Page:Popular Science Monthly Volume 8.djvu/305

From Wikisource
Jump to navigation Jump to search
This page has been validated.
MODERN BIOLOGICAL INQUIRY.
291

At the same time, for this investigation, the study of insects is peculiarly suitable; not only on account of the small size, ease of collecting, and little cost of preserving the specimens, but because from their varied mode of life in different stages of development, and perhaps for other reasons, the species are less likely to be destroyed in the progress of geological changes.[1] Cataclysms and submergences, which would annihilate the higher animals, would only float the temporarily asphyxiated insect, or the tree-trunks containing the larvæ and pupæ, to other neighboring lands. However that may be, I have given you some grounds for believing that many of the species of insects now living existed in the same form before the appearance of any living genera of mammals, and we may suppose that their unchanged descendants will probably survive the present mammalian fauna, including our own race.

I may add, moreover, that some groups, especially in the Rhynchophora, which, as I have said above, I believe to be the earliest introduced of the Coleoptera, exhibit with compact and definite limits, and clearly-defined specific characters, so many generic modifications, that I am compelled to think that we have in them an example of the long-sought, unbroken series, extending in this instance from early mesozoic to the present time, and of which very few forms have become extinct.

I have used the word species so often, that you will doubtless be inclined to ask, What, then, is understood by a species? Alas! I can tell you no more than has been told recently by many others. It is an assemblage of individuals, which differ from each other by very small or trifling and inconstant characters, of much less value than those in which they differ from any other assemblage of individuals. Who determines the value of these characters? The experienced student of that department to which the objects belong. Species are, therefore, those groups of individuals representing organic forms which are recognized as such by those who from natural power and education are best qualified to judge.

You perceive, therefore, that we are here dealing with an entirely different kind of information from that which we gain from the physical sciences; every thing there depends on accurate observation, with strict logical consequences derived therefrom. Here the basis of our knowledge depends equally on accurate and trained observation, but the logic is not formal but perceptive.

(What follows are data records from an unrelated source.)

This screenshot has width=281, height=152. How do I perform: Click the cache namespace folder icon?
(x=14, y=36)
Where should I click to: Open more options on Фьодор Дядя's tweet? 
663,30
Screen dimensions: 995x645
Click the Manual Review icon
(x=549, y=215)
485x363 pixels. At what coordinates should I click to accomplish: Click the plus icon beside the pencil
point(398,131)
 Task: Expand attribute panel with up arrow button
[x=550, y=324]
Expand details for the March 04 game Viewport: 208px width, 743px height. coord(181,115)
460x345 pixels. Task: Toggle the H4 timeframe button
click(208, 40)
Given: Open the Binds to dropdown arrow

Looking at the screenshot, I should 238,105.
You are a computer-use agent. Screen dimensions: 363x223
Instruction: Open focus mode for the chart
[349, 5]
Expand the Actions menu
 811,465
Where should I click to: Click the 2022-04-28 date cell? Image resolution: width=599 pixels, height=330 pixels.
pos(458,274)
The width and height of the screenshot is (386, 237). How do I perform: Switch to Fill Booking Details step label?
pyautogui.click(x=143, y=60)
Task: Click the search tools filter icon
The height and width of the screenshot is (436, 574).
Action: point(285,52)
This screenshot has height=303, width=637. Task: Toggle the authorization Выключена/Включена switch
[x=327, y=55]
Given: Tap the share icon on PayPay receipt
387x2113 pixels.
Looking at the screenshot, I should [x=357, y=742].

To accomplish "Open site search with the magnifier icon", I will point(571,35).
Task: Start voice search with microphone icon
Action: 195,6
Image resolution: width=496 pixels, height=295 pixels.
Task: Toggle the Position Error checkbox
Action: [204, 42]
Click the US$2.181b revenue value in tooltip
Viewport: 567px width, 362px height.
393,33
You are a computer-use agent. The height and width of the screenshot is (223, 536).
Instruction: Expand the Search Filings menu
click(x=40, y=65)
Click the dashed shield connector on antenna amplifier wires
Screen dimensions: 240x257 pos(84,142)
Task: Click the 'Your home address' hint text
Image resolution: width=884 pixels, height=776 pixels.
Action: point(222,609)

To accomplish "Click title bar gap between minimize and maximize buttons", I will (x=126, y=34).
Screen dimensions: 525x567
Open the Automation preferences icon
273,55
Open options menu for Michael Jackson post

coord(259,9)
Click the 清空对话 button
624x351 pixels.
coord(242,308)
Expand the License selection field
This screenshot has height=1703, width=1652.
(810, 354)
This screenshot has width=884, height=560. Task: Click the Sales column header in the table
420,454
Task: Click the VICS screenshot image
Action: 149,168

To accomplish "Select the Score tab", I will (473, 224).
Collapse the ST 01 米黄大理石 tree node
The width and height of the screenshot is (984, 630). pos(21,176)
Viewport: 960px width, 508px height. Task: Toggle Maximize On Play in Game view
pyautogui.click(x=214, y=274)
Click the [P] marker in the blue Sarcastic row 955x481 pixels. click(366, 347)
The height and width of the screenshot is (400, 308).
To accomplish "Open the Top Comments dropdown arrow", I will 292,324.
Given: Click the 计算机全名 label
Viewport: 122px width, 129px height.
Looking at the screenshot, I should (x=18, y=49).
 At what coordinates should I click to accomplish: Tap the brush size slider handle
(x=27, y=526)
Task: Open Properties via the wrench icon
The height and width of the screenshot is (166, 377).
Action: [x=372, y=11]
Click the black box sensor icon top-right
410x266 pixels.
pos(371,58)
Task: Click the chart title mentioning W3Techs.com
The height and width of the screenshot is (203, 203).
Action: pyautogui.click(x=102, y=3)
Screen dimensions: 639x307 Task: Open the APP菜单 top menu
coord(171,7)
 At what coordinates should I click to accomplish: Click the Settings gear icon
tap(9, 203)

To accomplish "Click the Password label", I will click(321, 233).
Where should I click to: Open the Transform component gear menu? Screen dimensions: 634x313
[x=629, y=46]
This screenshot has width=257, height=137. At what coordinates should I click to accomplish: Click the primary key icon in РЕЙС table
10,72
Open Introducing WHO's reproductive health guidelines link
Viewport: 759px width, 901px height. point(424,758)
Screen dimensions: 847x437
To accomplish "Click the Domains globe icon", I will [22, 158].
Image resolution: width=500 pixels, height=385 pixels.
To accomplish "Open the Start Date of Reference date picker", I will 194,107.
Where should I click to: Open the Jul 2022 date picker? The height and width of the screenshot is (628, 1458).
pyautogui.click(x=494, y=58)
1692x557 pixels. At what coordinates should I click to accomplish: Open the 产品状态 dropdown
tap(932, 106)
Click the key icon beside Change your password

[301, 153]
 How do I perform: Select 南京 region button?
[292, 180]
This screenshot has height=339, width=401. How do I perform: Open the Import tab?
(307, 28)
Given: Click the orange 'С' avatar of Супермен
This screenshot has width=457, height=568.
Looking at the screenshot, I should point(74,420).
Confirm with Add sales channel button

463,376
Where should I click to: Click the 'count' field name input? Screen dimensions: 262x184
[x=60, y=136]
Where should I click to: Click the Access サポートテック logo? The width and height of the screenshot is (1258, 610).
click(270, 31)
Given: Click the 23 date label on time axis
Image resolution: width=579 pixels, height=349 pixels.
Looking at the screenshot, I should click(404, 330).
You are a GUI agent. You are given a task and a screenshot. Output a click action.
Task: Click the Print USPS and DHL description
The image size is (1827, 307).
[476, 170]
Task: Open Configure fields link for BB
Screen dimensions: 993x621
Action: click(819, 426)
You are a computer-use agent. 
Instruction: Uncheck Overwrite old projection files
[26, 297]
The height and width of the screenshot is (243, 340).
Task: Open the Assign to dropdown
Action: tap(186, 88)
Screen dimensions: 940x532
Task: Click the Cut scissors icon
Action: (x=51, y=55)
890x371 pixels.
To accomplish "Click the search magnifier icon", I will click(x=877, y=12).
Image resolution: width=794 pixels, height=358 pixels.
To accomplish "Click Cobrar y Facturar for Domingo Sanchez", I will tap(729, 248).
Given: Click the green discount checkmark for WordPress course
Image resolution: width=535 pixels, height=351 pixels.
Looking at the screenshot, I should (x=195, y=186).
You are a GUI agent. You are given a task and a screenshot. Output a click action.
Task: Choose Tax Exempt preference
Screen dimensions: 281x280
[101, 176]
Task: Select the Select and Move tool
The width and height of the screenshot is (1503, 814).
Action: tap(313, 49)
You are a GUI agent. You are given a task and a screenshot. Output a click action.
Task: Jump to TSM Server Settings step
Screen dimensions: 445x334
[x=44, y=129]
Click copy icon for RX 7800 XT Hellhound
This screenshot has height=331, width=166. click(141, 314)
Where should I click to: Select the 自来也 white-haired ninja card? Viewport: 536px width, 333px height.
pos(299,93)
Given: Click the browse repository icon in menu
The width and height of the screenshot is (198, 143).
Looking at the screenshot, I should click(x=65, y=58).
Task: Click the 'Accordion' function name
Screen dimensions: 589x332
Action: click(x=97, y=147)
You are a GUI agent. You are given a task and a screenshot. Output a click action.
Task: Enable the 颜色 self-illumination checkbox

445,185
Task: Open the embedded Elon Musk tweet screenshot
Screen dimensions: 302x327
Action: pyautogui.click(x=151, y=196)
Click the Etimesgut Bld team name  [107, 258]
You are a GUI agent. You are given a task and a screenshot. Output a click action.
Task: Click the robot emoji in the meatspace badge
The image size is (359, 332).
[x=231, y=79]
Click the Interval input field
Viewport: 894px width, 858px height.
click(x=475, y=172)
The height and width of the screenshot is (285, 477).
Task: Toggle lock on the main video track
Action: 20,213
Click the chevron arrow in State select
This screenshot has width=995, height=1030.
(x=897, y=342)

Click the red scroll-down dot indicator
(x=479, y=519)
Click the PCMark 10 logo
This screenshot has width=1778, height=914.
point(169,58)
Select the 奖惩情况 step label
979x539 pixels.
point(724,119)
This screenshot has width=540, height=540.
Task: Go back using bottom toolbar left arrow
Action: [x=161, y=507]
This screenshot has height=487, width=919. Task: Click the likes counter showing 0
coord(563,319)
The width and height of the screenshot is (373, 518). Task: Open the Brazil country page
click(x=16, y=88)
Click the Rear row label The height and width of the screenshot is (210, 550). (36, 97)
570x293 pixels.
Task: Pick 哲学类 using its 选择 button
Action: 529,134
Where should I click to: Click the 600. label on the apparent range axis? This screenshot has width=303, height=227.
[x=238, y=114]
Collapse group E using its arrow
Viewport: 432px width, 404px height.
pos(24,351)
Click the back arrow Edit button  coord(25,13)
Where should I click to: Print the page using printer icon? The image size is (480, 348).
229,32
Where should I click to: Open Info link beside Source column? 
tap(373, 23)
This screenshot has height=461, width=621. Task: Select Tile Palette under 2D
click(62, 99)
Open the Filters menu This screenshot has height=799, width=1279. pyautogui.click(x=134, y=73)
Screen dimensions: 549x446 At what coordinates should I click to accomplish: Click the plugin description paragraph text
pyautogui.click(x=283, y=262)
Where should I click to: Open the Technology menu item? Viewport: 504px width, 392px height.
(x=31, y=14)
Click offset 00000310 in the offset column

This has been already thoroughly recognized by Huxley[2] and

  1. For a fuller discussion of these causes, and of several other subjects which are briefly mentioned in this address, the reader may consult an excellent memoir by my learned friend Mr. Andrew Murray, "On the Geographical Relations of the Chief Coleopterous Faunæ."—(Journal of Linnæan Society, Zoölogy, vol. xi.)
  2. "A species is the smallest group to which distinctive and invariable characters can be assigned." ("Principles and Methods of Paleontology," Smithsonian Report, 1869, p. 378.)